**Entries provided**.
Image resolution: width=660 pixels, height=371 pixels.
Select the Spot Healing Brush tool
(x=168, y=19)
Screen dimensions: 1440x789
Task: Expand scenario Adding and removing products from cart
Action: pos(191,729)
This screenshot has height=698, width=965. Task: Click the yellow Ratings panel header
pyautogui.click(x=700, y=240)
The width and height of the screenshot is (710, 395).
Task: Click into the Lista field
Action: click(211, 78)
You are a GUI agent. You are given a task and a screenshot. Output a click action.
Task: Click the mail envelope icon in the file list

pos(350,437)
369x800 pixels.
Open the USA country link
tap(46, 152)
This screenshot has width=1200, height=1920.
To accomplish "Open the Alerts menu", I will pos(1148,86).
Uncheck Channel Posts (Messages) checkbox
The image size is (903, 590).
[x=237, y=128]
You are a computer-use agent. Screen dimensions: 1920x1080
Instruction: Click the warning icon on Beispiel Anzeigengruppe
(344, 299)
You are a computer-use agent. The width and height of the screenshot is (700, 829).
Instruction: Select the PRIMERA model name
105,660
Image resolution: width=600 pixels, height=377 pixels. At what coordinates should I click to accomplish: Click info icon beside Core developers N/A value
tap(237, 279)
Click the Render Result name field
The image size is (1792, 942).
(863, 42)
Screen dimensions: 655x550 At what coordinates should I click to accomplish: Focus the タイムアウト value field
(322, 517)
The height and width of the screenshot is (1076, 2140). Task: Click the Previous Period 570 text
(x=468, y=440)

**Exercise**. If a line of the data above contains "computer", copy it out.

**Result of the task**.
You are a computer-use agent. Screen dimensions: 1920x1080
You are a computer-use agent. The width and height of the screenshot is (700, 829).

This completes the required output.